AAC: Nunca vi. O meu pai, talvez, tenha visto. Ele escreveu sobre isso, num livro sobre os antigos cinemas do Porto, e disse que ‘parece que…’. Nunca falou em picado. Disse que tinham sido cobertos e uma segunda vez. Ele achava que a segunda demão – e foram sete – tivesse deteriorado, definitivamente, os frescos. Mas nesse livro, ele publicou uma fotografia dos frescos, dos que estão na entrada. Por exemplo, eu não sabia que, em cima, também havia frescos.
SF: Se vimos não nos lembramos.
AAC: Somos velhos, mas nem tanto….

Esta é a obra das vossas vidas, no Porto?
AAC: É, pelo significado que tem. Temos outras, por exemplo, a reabilitação da Escola Secundária Alexandre Herculano. É um projeto maravilhoso, do arquiteto Marques da Silva, onde tivemos o mesmo tipo de problemas. Isto é, não alterar o conceito essencial do trabalho. Restaurar aquilo que fosse possível. E também nos apaixonamos por essa obra. Já não sei o que é mais importante. Temos a Capela de S. Miguel-o-Anjo que, para mim, tem a maior importância.
SF: A importância não se mede pela quantidade. Temos a mesma dedicação relativamente a todas as obras. Claro que uma obra como esta obriga a uma permanência, um acompanhamento que, uma menor, não exige. Não classificamos as obras pela categoria.

Agora, temos o Batalha outra vez nosso

A saga do futuro do Batalha acaba.
SF: A ruína do Batalha foi sendo anunciada, especialmente quando introduziram outras funções. Ficou um pandemónio. Nunca mais entrei aqui até nos entregarem o projeto. Quando entramos mesmo, o estado de degradação física do edifício era terrível. Foi de surpresa em surpresa. Agora, temos o Batalha outra vez nosso.
AAC: Já está. Não acredito que haja qualquer evolução no país que leve a abandonar, outra vez, este espaço, tal como ele está reabilitado e equipado. É do melhor que existe. Não acredito, nem pensar que algum dia isto vai ser, outra vez, abandonado. Nunca mais.
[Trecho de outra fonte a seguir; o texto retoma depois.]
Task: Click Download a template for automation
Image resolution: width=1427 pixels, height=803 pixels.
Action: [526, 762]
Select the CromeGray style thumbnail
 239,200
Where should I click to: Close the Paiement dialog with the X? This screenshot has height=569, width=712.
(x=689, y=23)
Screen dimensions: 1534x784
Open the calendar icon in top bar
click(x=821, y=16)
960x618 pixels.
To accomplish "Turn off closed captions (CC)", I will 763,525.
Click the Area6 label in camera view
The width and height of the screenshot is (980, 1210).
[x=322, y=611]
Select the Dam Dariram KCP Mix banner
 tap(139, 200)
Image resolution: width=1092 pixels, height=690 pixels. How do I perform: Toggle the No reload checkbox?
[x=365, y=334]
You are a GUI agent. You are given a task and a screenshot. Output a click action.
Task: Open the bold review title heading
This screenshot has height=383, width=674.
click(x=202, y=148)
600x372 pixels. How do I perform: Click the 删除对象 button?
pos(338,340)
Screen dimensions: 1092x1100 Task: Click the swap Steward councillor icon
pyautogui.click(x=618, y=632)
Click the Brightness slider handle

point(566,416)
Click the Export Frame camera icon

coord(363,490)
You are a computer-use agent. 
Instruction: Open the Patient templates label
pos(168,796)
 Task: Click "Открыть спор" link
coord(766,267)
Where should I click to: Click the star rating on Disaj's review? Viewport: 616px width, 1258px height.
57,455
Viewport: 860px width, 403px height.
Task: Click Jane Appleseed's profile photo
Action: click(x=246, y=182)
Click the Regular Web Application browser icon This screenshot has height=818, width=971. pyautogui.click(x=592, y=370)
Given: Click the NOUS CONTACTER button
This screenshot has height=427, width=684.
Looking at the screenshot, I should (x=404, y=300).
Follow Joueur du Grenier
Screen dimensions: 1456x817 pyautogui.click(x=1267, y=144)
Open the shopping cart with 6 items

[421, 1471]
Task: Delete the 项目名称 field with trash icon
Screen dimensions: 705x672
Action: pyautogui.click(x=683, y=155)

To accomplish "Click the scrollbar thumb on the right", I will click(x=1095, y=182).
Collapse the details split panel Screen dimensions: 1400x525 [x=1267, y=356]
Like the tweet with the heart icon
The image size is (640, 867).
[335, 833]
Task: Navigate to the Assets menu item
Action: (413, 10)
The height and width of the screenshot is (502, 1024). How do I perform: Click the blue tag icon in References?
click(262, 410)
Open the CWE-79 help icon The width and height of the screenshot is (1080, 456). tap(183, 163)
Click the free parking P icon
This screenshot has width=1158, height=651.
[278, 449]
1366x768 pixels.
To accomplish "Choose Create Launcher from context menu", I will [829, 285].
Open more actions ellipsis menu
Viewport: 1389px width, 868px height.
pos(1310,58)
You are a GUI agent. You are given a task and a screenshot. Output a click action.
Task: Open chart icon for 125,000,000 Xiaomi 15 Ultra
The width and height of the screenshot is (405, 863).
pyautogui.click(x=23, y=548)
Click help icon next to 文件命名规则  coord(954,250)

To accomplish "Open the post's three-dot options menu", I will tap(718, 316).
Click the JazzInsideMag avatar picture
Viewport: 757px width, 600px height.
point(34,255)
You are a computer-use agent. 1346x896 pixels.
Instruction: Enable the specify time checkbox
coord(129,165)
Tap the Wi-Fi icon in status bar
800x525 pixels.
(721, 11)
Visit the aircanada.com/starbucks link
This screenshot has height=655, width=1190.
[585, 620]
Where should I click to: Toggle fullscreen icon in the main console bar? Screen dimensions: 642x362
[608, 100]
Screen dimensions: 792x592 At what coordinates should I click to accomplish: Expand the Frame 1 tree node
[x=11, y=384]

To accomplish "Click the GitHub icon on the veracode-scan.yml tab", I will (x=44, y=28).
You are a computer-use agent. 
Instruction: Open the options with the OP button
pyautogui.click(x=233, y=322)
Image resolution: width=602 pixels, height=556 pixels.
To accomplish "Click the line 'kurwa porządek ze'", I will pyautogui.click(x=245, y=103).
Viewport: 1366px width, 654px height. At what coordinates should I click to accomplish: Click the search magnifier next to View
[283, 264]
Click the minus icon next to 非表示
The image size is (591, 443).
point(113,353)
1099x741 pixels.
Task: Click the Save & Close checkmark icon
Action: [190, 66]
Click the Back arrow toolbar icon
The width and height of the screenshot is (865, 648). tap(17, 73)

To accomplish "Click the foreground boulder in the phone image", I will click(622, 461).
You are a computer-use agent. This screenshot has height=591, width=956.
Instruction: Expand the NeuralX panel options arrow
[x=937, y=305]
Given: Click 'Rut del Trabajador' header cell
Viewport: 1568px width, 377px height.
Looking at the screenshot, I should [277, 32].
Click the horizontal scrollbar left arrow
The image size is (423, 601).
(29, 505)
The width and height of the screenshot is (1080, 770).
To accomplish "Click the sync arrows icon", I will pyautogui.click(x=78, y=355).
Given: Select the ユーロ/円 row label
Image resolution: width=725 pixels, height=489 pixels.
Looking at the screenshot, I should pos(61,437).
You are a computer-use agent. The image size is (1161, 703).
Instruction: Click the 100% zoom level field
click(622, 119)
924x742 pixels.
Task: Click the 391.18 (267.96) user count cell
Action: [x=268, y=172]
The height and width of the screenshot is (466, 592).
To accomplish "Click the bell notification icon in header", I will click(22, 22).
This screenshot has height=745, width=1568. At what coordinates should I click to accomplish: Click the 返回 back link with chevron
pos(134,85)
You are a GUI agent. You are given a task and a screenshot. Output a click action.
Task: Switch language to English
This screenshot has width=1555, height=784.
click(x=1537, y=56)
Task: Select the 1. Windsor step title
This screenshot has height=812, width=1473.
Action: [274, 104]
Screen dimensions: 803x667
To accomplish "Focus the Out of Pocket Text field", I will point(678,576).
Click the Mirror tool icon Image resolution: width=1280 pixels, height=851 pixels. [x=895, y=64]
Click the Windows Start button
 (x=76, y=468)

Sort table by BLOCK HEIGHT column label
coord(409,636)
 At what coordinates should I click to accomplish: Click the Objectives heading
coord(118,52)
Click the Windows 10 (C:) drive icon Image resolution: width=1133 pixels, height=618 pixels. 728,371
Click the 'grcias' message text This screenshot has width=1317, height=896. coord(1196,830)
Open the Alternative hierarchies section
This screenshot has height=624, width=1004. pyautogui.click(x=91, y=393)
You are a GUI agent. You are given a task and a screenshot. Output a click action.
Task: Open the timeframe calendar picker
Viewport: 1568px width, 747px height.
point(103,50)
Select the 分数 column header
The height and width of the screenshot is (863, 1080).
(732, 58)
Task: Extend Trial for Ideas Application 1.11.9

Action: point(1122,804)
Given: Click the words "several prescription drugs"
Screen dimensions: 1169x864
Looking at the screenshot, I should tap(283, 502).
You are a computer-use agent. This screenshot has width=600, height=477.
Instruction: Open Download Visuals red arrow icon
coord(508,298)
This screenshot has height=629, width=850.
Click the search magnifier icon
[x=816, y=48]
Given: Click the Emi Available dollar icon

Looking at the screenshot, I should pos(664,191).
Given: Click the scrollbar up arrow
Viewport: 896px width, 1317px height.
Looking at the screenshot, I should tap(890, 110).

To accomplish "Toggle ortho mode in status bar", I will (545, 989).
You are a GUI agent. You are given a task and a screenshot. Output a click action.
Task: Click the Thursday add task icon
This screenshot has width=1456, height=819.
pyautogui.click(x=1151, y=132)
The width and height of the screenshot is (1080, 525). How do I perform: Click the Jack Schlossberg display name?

Já pensaram que é um legado que deixam à cidade?
SF: Isso preocupa-me muito pouco…
AAC: O legado é, fundamentalmente, do arquiteto Artur Andrade, que fez este cinema. Não queremos nenhuma honraria em relação a isso. Não é muito o nosso estilo.
SF: É uma peça marcante na arquitetura contemporânea portuguesa. Tem autor, que teve a coragem de fazer esta obra, numa altura em que não era praticamente consentido.
AAC: É evidente que as pessoas estão expetantes. Acho que não estragamos. Isso dá-nos alguma satisfação.

Vão ser frequentadores do novo Batalha Centro de Cinema?
AAC: Se a programação tiver a qualidade que já se anunciou temos obrigação…
SF: …mais do que obrigação, vontade.
AAC: Não digo que venha para cá ler livros, mas ver umas sessões de cinema, sim, de certeza.